Pluralisme juridique et ses limites dans la justice comorienne.

par Mohamed djaé oulovavo

Projet de thèse en Droit privé

Sous la direction de Marie-Claire Rivier.

Thèses en préparation à Lyon , dans le cadre de École doctorale de droit (Lyon) depuis le 14-12-2012 .


  • Résumé

    Le droit comorien en tant que corps de règles se présente ainsi comme un champ hétérogène marqué par la diversité des normes, des procédures, la dualité complexe de juridictions et des statuts. Les Comores sont un archipel situé à l’entrée du nord du canal de Mozambique entre Madagascar et l’Afrique.
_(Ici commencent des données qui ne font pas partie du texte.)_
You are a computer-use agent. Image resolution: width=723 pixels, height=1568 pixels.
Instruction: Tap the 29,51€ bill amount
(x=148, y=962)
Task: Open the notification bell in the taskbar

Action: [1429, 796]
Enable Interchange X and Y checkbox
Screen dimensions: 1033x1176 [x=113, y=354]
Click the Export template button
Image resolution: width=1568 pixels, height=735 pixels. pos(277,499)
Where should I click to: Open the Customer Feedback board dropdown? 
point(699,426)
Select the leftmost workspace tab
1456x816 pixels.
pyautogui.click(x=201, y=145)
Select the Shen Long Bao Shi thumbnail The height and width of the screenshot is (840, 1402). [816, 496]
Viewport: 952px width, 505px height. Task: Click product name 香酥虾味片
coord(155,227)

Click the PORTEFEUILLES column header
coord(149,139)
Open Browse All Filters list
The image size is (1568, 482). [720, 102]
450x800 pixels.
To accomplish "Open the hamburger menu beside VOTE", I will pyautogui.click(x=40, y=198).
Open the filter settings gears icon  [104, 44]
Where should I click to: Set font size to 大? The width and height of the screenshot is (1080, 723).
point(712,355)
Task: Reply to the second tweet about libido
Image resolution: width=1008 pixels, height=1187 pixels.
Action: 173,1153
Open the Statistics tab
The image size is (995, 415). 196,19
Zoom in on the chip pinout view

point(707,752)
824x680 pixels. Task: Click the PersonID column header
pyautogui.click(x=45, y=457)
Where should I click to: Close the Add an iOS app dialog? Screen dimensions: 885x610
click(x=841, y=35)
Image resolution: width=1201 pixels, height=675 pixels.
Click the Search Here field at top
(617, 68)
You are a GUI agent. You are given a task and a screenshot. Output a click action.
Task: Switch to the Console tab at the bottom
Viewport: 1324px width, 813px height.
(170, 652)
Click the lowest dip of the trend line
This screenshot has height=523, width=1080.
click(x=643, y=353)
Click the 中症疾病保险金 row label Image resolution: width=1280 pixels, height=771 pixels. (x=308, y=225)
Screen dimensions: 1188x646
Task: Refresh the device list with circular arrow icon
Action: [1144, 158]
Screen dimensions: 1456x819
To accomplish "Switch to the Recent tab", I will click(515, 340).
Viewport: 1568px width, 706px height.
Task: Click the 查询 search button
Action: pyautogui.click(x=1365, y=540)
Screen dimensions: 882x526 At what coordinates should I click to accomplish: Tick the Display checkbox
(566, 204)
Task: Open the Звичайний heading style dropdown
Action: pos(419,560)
Ce petit archipel situé dans l’Océan indien a bien reçu dans son histoire, des différentes civilisations étrangères et qui ont apporté leur propre système juridique. Ces différentes civilisations ont tour à tour déposé chacune des règles et contribué à la pluralité des normes qui font à la fois la richesse et l’originalité du système comorien, mais aussi sa complexité, son manque de clarté, de cohésion et de lisibilité. On distingue aujourd’hui, quatre principales sources en Union des Comores : la tradition, la coutume, le droit français et enfin le droit musulman. L’objet de ce travail de recherche est double ; il s’agit avant tout de montrer l’importance de l’acculturation et de l’emprunt juridique dans le système comorien, mais aussi montrer combien cet excès de pluralisme n’est pas désirable en ce qu’il rend systématiquement le système improductif. Il serait en quelque sorte nécessaire de supprimer certaines juridictions dont leur existence complique d’ailleurs le travail des juges et pallier cette suppression en mettant en place d’autres juridictions. Il s’agit d’effacer complétement l’ancienne dualité de juridictions au profit d’un dualisme juridictionnel nouveau.